Grok’s trademark is the “anti-woke big language model” and this is attributed to The philosophy of this administration,“If you have a department that has several,” said Branch Problems with people Who were Accused of being neo-Nazis or White supremacistsThen they use a big linguistic model associated with that kind of behavior, which I imagine they might have a tendency to use.
This is the coalition’s third letter after writing similar concerns August and October last year. In August, XAI launches “hot mode” In Grok Imagine, creating a large number of non-consensual deep sex videos. TechCrunch also reported in August that private talks had been held with Grok Indexed by Google search.

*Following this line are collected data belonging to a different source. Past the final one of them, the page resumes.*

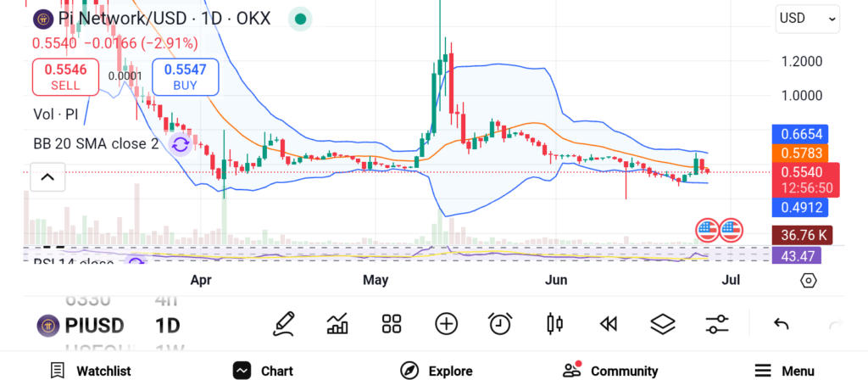Toggle the green market status indicator

(299, 19)
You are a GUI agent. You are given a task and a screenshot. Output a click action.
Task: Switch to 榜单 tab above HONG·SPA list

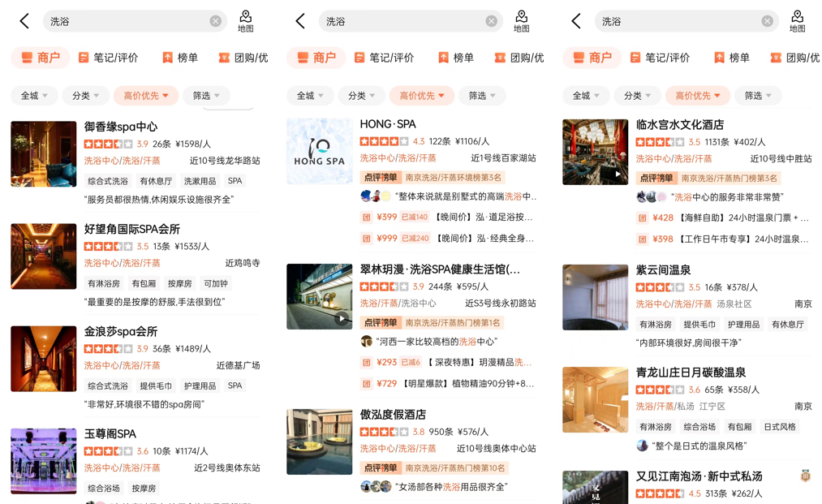(455, 58)
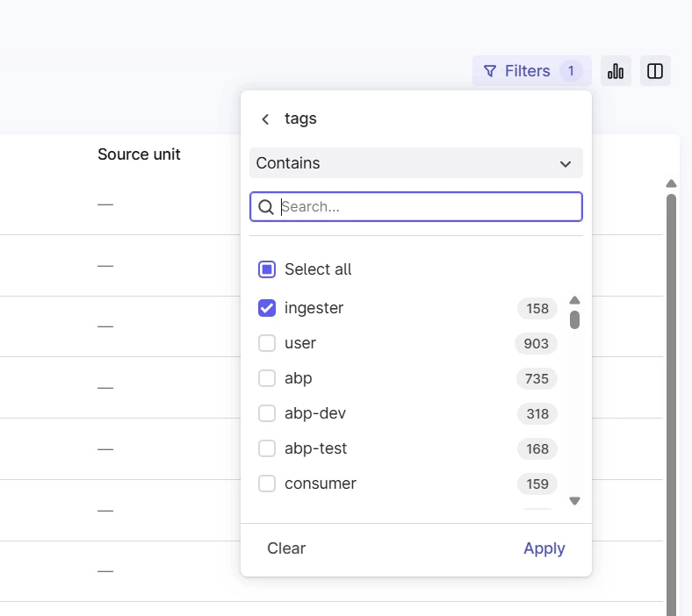This screenshot has width=692, height=616.
Task: Click the Filters button
Action: pyautogui.click(x=531, y=71)
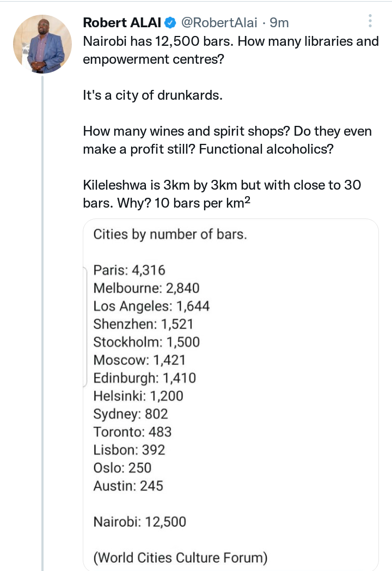Screen dimensions: 392x571
Task: Click the "Austin: 245" entry in the image
Action: click(x=128, y=486)
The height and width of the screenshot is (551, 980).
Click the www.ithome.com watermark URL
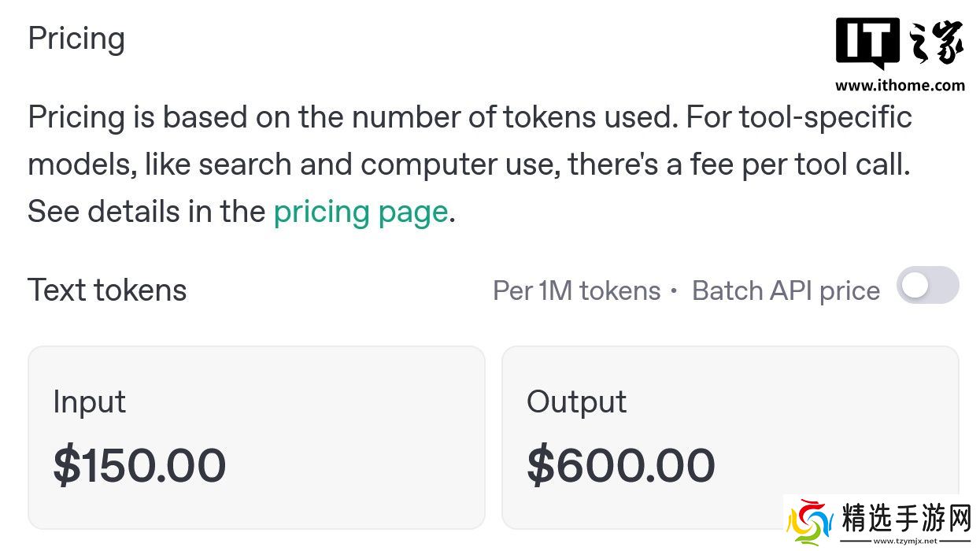[900, 86]
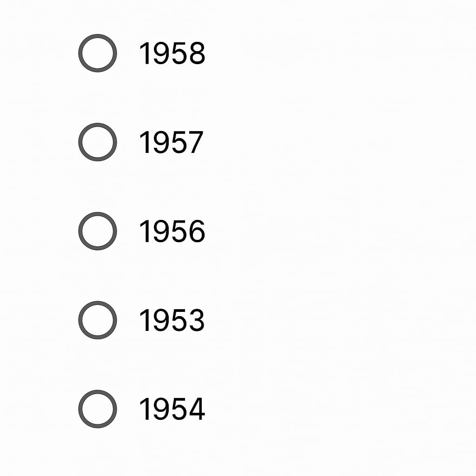The width and height of the screenshot is (476, 476).
Task: Choose the last option circle, 1954
Action: [97, 409]
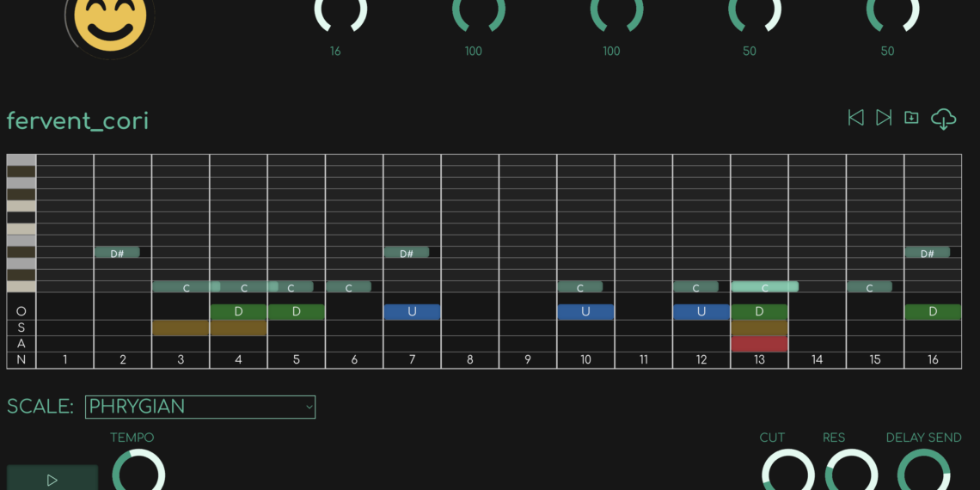980x490 pixels.
Task: Click the skip-to-previous pattern icon
Action: click(855, 118)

Prior to the October letter, Grok was charged with Providing misleading information about electionsincluding false deadlines for ballot changes and political deepfakes. xAI too Grokipedia launchedwhich researchers found to be legitimizing Scientific racismSkepticism about HIV/AIDS, and vaccine conspiracies.
Aside from immediately suspending Grok’s federal deployment, the letter demands that the Office of Management and Budget formally investigate Grok’s safety failures and whether appropriate oversights were conducted on the chatbot. It also requires the agency to publicly state whether Grok has been evaluated for compliance with Trump’s executive order requiring LLMs to be truth-seeking and impartial and whether it meets OMB’s risk mitigation standards.
“Management needs to pause and reevaluate whether or not your puppy meets these thresholds,” Branch said.
TechCrunch has reached out to xAI and OMB for comment.